Assignment>
Write the data out again exactly and in full.

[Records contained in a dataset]
******************************

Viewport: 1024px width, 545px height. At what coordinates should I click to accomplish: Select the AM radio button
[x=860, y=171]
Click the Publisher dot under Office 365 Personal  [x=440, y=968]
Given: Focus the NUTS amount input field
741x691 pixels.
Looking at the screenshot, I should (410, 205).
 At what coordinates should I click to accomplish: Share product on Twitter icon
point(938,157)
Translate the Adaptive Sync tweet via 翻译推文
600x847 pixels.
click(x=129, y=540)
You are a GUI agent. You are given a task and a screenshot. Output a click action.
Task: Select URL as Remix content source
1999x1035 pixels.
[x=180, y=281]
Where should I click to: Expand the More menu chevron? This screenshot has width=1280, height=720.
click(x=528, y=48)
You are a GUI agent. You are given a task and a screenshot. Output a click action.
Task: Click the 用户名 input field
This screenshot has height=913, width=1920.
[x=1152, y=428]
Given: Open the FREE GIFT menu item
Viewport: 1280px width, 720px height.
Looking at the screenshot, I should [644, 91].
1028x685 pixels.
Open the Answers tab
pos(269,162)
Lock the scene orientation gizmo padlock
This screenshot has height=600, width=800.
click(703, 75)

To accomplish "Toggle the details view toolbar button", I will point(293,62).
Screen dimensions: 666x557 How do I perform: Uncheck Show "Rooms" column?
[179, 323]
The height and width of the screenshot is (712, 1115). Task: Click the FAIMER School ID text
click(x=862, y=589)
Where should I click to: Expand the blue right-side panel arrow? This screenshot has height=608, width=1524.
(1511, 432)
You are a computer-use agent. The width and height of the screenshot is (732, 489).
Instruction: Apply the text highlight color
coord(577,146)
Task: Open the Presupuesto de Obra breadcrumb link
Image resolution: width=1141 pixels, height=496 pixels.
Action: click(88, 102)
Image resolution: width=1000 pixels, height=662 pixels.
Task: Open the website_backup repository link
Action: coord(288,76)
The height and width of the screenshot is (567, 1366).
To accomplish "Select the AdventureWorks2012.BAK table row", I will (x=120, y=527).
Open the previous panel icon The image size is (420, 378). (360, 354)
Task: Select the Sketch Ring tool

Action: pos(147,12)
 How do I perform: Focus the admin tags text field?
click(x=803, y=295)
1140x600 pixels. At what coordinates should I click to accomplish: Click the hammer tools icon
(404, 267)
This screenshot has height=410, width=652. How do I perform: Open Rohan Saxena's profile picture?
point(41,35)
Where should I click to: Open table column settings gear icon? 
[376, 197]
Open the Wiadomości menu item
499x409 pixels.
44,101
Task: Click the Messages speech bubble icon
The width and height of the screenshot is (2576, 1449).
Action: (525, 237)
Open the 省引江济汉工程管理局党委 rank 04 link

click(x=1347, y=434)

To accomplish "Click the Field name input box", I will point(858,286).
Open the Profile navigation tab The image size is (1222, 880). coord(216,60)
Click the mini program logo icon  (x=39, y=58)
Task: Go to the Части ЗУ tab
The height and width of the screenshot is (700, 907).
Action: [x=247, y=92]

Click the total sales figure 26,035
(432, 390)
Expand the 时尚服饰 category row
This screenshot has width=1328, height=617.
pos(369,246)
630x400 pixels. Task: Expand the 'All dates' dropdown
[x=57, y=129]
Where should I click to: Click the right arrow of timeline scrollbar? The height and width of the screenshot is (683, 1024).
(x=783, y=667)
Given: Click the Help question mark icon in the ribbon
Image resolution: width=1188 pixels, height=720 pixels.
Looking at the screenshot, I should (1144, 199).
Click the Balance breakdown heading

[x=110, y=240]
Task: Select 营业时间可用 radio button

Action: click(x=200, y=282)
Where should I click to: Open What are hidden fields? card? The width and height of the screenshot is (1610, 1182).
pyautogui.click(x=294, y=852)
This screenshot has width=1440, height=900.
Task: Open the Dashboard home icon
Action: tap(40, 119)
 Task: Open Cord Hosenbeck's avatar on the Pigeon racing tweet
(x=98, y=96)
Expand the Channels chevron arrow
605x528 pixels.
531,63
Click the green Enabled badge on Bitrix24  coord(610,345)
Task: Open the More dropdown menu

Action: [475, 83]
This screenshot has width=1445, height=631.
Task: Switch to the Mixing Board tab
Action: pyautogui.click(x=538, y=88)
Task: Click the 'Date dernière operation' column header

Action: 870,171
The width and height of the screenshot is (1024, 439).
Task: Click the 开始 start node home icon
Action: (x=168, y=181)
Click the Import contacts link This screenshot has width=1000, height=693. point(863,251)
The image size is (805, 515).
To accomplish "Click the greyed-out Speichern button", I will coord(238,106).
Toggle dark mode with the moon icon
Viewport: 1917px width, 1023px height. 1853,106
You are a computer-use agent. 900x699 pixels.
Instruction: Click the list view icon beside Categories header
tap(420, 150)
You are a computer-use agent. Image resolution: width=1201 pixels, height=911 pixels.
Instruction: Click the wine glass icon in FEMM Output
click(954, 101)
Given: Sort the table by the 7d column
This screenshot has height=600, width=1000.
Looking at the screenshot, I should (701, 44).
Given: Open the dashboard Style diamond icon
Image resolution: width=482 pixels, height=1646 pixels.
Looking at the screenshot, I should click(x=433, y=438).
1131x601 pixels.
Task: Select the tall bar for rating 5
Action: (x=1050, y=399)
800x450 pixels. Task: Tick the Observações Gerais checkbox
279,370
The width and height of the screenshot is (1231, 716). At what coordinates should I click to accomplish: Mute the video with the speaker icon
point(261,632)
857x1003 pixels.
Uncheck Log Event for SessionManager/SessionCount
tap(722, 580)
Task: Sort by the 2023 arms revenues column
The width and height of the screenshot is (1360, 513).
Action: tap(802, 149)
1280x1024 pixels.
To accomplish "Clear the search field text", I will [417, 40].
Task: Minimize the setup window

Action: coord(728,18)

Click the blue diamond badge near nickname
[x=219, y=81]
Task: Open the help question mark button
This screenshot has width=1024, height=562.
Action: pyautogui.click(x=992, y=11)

******************************

Written response>
Viewport: 1024px width, 545px height. At what coordinates should I click to accomplish: Select the AM radio button
[x=860, y=171]
Click the Publisher dot under Office 365 Personal  [x=440, y=968]
Given: Focus the NUTS amount input field
741x691 pixels.
Looking at the screenshot, I should (410, 205).
 At what coordinates should I click to accomplish: Share product on Twitter icon
point(938,157)
Translate the Adaptive Sync tweet via 翻译推文
600x847 pixels.
click(x=129, y=540)
You are a GUI agent. You are given a task and a screenshot. Output a click action.
Task: Select URL as Remix content source
1999x1035 pixels.
[x=180, y=281]
Where should I click to: Expand the More menu chevron? This screenshot has width=1280, height=720.
click(x=528, y=48)
You are a GUI agent. You are given a task and a screenshot. Output a click action.
Task: Click the 用户名 input field
This screenshot has height=913, width=1920.
[x=1152, y=428]
Given: Open the FREE GIFT menu item
Viewport: 1280px width, 720px height.
Looking at the screenshot, I should [644, 91].
1028x685 pixels.
Open the Answers tab
pos(269,162)
Lock the scene orientation gizmo padlock
This screenshot has height=600, width=800.
click(703, 75)

To accomplish "Toggle the details view toolbar button", I will point(293,62).
Screen dimensions: 666x557 How do I perform: Uncheck Show "Rooms" column?
[179, 323]
The height and width of the screenshot is (712, 1115). Task: Click the FAIMER School ID text
click(x=862, y=589)
Where should I click to: Expand the blue right-side panel arrow? This screenshot has height=608, width=1524.
(1511, 432)
You are a computer-use agent. The width and height of the screenshot is (732, 489).
Instruction: Apply the text highlight color
coord(577,146)
Task: Open the Presupuesto de Obra breadcrumb link
Image resolution: width=1141 pixels, height=496 pixels.
Action: click(88, 102)
Image resolution: width=1000 pixels, height=662 pixels.
Task: Open the website_backup repository link
Action: coord(288,76)
The height and width of the screenshot is (567, 1366).
To accomplish "Select the AdventureWorks2012.BAK table row", I will (x=120, y=527).
Open the previous panel icon The image size is (420, 378). (360, 354)
Task: Select the Sketch Ring tool

Action: pos(147,12)
 How do I perform: Focus the admin tags text field?
click(x=803, y=295)
1140x600 pixels. At what coordinates should I click to accomplish: Click the hammer tools icon
(404, 267)
This screenshot has height=410, width=652. How do I perform: Open Rohan Saxena's profile picture?
point(41,35)
Where should I click to: Open table column settings gear icon? 
[376, 197]
Open the Wiadomości menu item
499x409 pixels.
44,101
Task: Click the Messages speech bubble icon
The width and height of the screenshot is (2576, 1449).
Action: (525, 237)
Open the 省引江济汉工程管理局党委 rank 04 link

click(x=1347, y=434)

To accomplish "Click the Field name input box", I will point(858,286).
Open the Profile navigation tab The image size is (1222, 880). coord(216,60)
Click the mini program logo icon  (x=39, y=58)
Task: Go to the Части ЗУ tab
The height and width of the screenshot is (700, 907).
Action: [x=247, y=92]

Click the total sales figure 26,035
(432, 390)
Expand the 时尚服饰 category row
This screenshot has width=1328, height=617.
pos(369,246)
630x400 pixels. Task: Expand the 'All dates' dropdown
[x=57, y=129]
Where should I click to: Click the right arrow of timeline scrollbar? The height and width of the screenshot is (683, 1024).
(x=783, y=667)
Given: Click the Help question mark icon in the ribbon
Image resolution: width=1188 pixels, height=720 pixels.
Looking at the screenshot, I should (1144, 199).
Click the Balance breakdown heading

[x=110, y=240]
Task: Select 营业时间可用 radio button

Action: click(x=200, y=282)
Where should I click to: Open What are hidden fields? card? The width and height of the screenshot is (1610, 1182).
pyautogui.click(x=294, y=852)
This screenshot has width=1440, height=900.
Task: Open the Dashboard home icon
Action: tap(40, 119)
 Task: Open Cord Hosenbeck's avatar on the Pigeon racing tweet
(x=98, y=96)
Expand the Channels chevron arrow
605x528 pixels.
531,63
Click the green Enabled badge on Bitrix24  coord(610,345)
Task: Open the More dropdown menu

Action: [475, 83]
This screenshot has width=1445, height=631.
Task: Switch to the Mixing Board tab
Action: pyautogui.click(x=538, y=88)
Task: Click the 'Date dernière operation' column header

Action: 870,171
The width and height of the screenshot is (1024, 439).
Task: Click the 开始 start node home icon
Action: (x=168, y=181)
Click the Import contacts link This screenshot has width=1000, height=693. point(863,251)
The image size is (805, 515).
To accomplish "Click the greyed-out Speichern button", I will coord(238,106).
Toggle dark mode with the moon icon
Viewport: 1917px width, 1023px height. 1853,106
You are a computer-use agent. 900x699 pixels.
Instruction: Click the list view icon beside Categories header
tap(420, 150)
You are a computer-use agent. Image resolution: width=1201 pixels, height=911 pixels.
Instruction: Click the wine glass icon in FEMM Output
click(954, 101)
Given: Sort the table by the 7d column
This screenshot has height=600, width=1000.
Looking at the screenshot, I should (701, 44).
Given: Open the dashboard Style diamond icon
Image resolution: width=482 pixels, height=1646 pixels.
Looking at the screenshot, I should click(x=433, y=438).
1131x601 pixels.
Task: Select the tall bar for rating 5
Action: (x=1050, y=399)
800x450 pixels. Task: Tick the Observações Gerais checkbox
279,370
The width and height of the screenshot is (1231, 716). At what coordinates should I click to accomplish: Mute the video with the speaker icon
point(261,632)
857x1003 pixels.
Uncheck Log Event for SessionManager/SessionCount
tap(722, 580)
Task: Sort by the 2023 arms revenues column
The width and height of the screenshot is (1360, 513).
Action: tap(802, 149)
1280x1024 pixels.
To accomplish "Clear the search field text", I will [417, 40].
Task: Minimize the setup window

Action: coord(728,18)

Click the blue diamond badge near nickname
[x=219, y=81]
Task: Open the help question mark button
This screenshot has width=1024, height=562.
Action: pyautogui.click(x=992, y=11)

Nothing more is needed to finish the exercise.